__REQUEST__: Put everything from the line with "Task: Show year-to-date with YTD tab" down to the line with "tap(487, 273)" into a JSON list of strings, one string per line, skipping blank lines. Leave the pictures out.
# start of SUPPLIED RECORDS
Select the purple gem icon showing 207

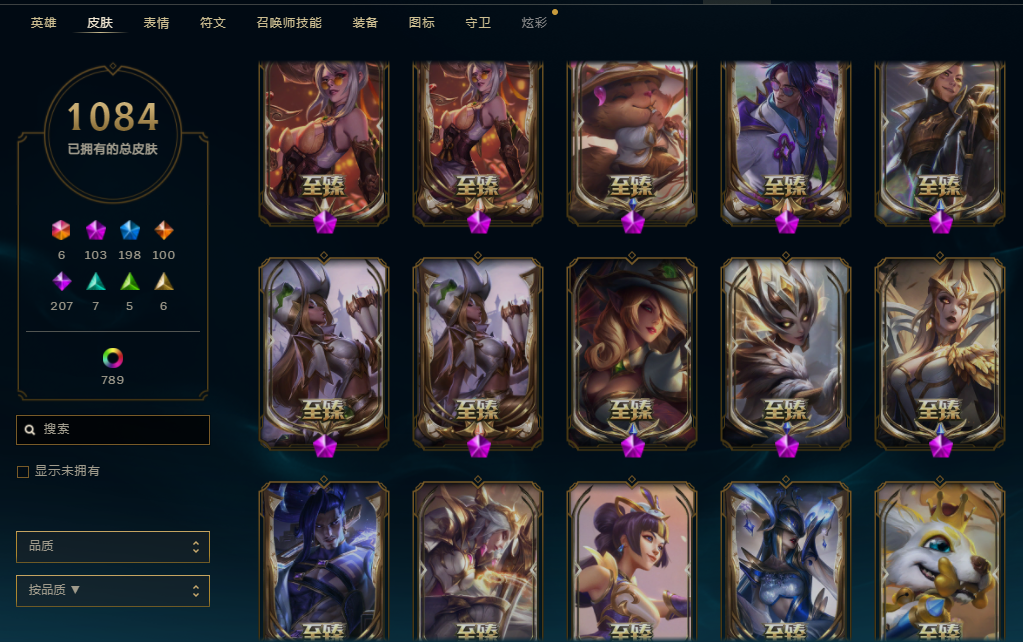pos(61,281)

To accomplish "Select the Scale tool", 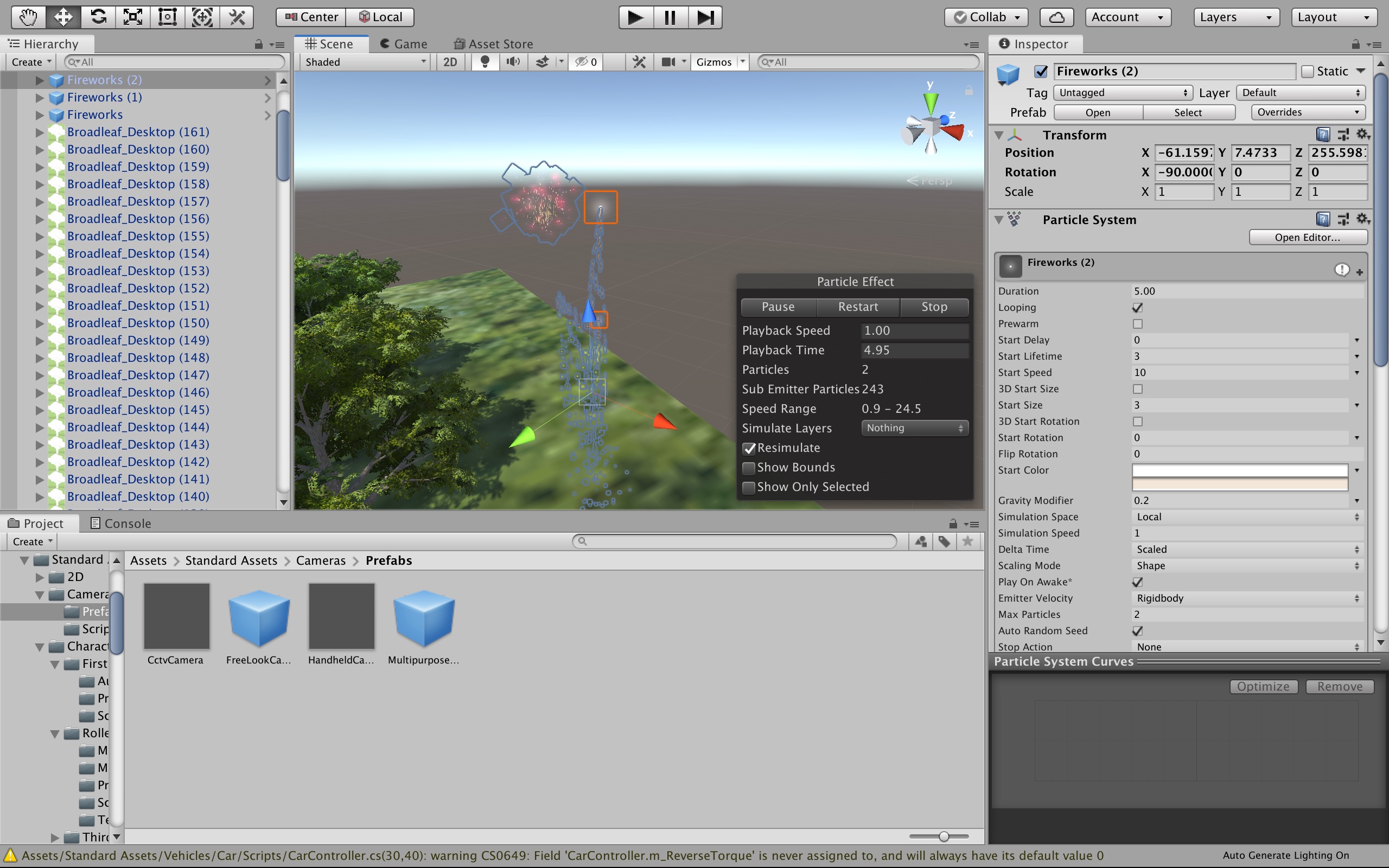I will (132, 17).
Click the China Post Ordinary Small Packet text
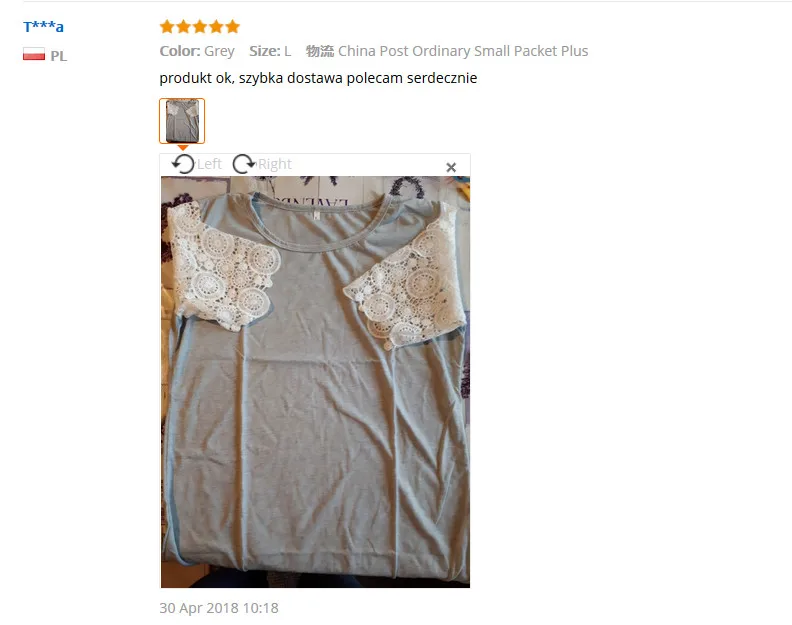The width and height of the screenshot is (792, 625). tap(447, 51)
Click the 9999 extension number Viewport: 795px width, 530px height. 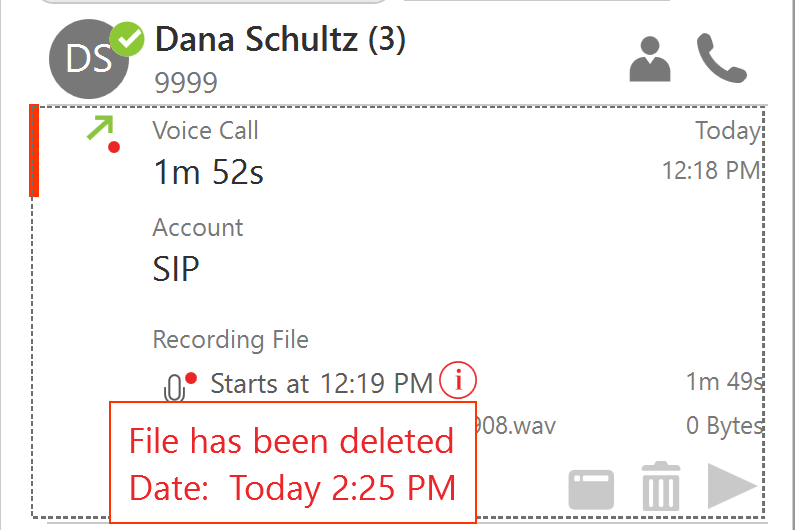tap(186, 82)
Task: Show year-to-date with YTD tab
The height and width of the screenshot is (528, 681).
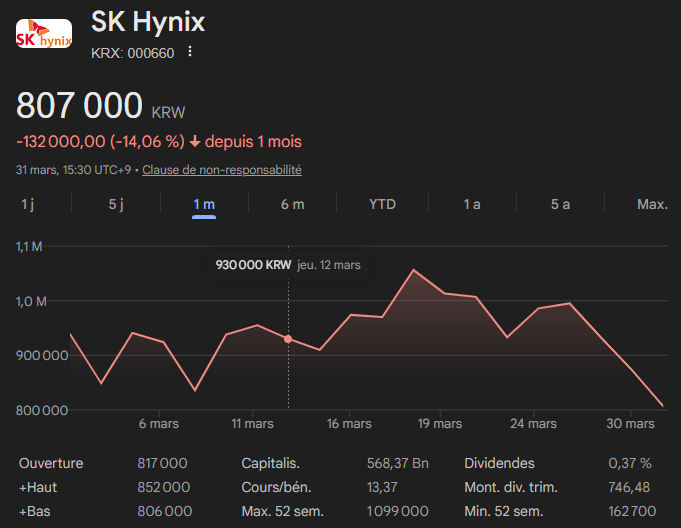Action: 382,204
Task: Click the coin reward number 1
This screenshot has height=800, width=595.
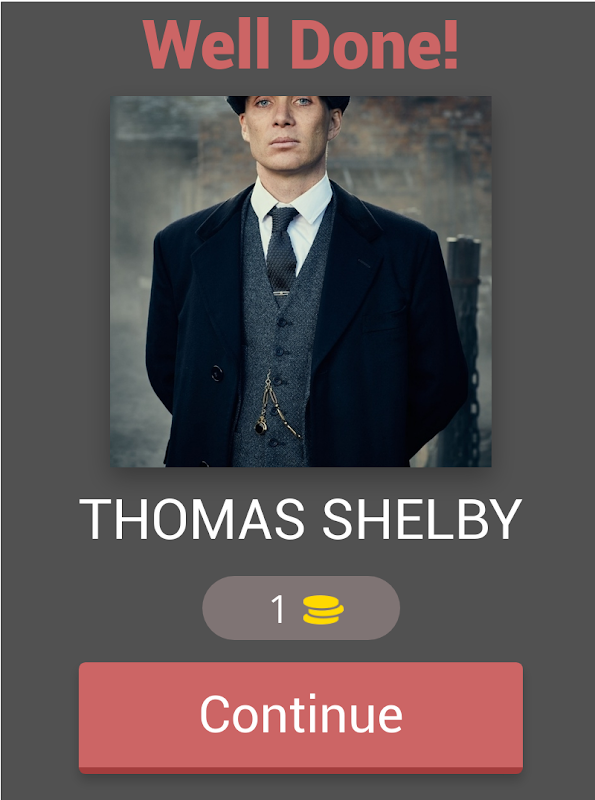Action: [x=278, y=609]
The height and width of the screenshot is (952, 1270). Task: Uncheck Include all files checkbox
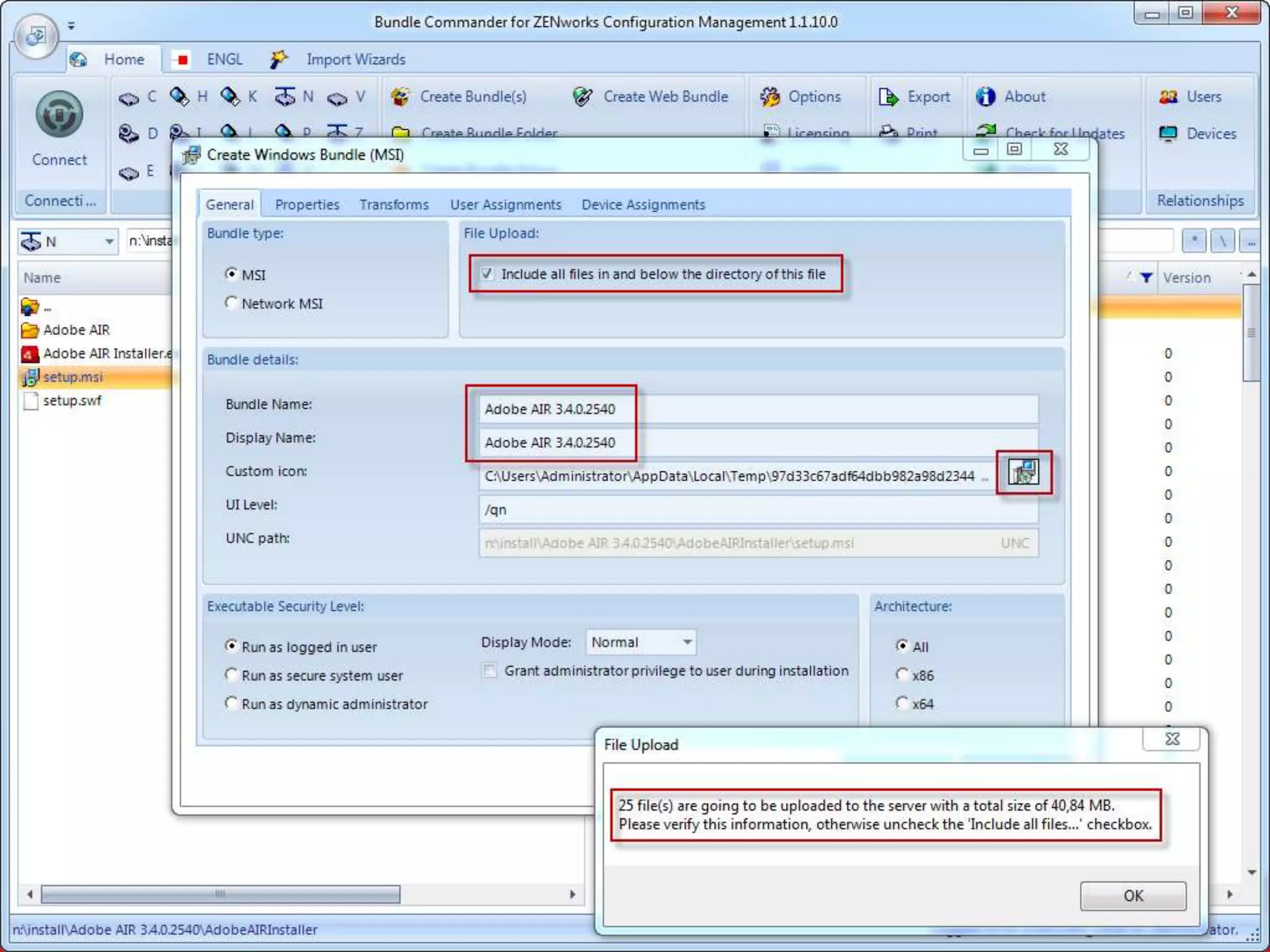tap(487, 273)
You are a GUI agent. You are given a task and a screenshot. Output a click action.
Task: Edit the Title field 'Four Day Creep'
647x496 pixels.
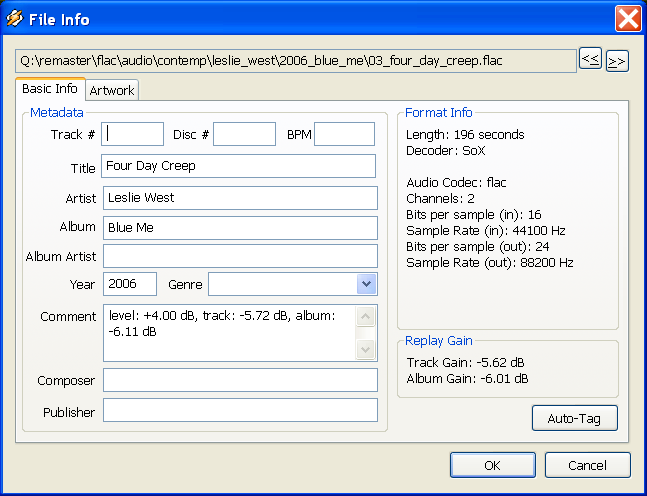click(x=239, y=166)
# end of SUPPLIED RECORDS
__OUTPUT BELOW__:
[
  "Task: Show year-to-date with YTD tab",
  "The height and width of the screenshot is (528, 681).",
  "Action: 382,204",
  "Task: Click the coin reward number 1",
  "This screenshot has height=800, width=595.",
  "Action: [x=278, y=609]",
  "The height and width of the screenshot is (952, 1270). Task: Uncheck Include all files checkbox",
  "tap(487, 273)"
]